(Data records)
^^^^^^^^^^^^^^^^

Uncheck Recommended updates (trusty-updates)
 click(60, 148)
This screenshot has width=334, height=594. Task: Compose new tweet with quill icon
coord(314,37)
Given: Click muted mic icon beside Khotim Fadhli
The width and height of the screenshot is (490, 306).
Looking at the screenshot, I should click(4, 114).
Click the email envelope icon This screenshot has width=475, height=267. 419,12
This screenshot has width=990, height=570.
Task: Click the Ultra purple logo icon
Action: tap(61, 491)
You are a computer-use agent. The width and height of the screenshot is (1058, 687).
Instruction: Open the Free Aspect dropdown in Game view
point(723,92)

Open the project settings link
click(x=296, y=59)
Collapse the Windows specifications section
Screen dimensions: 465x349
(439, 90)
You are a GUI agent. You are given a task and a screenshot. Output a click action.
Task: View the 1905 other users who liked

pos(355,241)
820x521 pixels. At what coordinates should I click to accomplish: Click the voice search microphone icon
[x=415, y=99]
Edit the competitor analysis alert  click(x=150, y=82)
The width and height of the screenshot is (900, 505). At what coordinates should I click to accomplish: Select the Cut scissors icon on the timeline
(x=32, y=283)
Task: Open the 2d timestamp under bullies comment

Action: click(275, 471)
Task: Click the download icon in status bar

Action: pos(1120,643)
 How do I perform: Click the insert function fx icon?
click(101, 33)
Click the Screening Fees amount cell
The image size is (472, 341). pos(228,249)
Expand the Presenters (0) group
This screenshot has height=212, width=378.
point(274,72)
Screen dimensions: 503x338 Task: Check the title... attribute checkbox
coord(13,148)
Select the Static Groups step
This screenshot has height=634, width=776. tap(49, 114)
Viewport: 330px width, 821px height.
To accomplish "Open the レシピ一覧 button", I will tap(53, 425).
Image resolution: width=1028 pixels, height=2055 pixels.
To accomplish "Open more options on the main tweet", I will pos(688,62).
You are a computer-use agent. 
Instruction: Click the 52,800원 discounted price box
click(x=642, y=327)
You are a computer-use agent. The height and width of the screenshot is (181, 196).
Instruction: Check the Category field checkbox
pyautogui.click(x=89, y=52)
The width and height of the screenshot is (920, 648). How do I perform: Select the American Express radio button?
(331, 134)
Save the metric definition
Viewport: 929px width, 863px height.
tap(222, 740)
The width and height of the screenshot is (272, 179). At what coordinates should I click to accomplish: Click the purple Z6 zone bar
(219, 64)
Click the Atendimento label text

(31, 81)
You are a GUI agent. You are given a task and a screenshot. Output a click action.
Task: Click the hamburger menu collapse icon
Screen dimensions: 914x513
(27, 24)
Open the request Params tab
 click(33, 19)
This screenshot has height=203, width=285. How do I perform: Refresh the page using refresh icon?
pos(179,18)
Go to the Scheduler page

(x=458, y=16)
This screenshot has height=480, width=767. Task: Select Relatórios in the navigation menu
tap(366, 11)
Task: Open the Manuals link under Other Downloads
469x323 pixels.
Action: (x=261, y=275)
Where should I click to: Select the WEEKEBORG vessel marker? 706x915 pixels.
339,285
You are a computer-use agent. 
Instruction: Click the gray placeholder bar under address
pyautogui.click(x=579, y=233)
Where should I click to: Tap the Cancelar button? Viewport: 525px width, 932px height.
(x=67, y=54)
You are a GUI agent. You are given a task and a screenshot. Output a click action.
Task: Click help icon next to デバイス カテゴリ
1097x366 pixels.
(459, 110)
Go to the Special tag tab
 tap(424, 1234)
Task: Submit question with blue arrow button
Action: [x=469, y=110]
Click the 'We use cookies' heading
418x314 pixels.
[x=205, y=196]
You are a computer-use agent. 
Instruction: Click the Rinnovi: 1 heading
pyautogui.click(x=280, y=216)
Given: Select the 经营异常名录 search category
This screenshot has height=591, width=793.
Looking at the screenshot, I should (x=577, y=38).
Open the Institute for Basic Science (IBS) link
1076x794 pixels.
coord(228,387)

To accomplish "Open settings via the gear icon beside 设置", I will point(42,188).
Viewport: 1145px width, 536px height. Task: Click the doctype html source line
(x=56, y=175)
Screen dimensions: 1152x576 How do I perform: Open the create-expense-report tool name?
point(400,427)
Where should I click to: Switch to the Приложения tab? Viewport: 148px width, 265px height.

^^^^^^^^^^^^^^^^

Look above for the line holding "Click the Screening Fees amount cell" and the line holding "Save the metric definition". Retype both, and every line between them, word for word and nothing else.

Click the Screening Fees amount cell
The image size is (472, 341). pos(228,249)
Expand the Presenters (0) group
This screenshot has height=212, width=378.
point(274,72)
Screen dimensions: 503x338 Task: Check the title... attribute checkbox
coord(13,148)
Select the Static Groups step
This screenshot has height=634, width=776. tap(49, 114)
Viewport: 330px width, 821px height.
To accomplish "Open the レシピ一覧 button", I will tap(53, 425).
Image resolution: width=1028 pixels, height=2055 pixels.
To accomplish "Open more options on the main tweet", I will pos(688,62).
You are a computer-use agent. 
Instruction: Click the 52,800원 discounted price box
click(x=642, y=327)
You are a computer-use agent. The height and width of the screenshot is (181, 196).
Instruction: Check the Category field checkbox
pyautogui.click(x=89, y=52)
The width and height of the screenshot is (920, 648). How do I perform: Select the American Express radio button?
(331, 134)
Save the metric definition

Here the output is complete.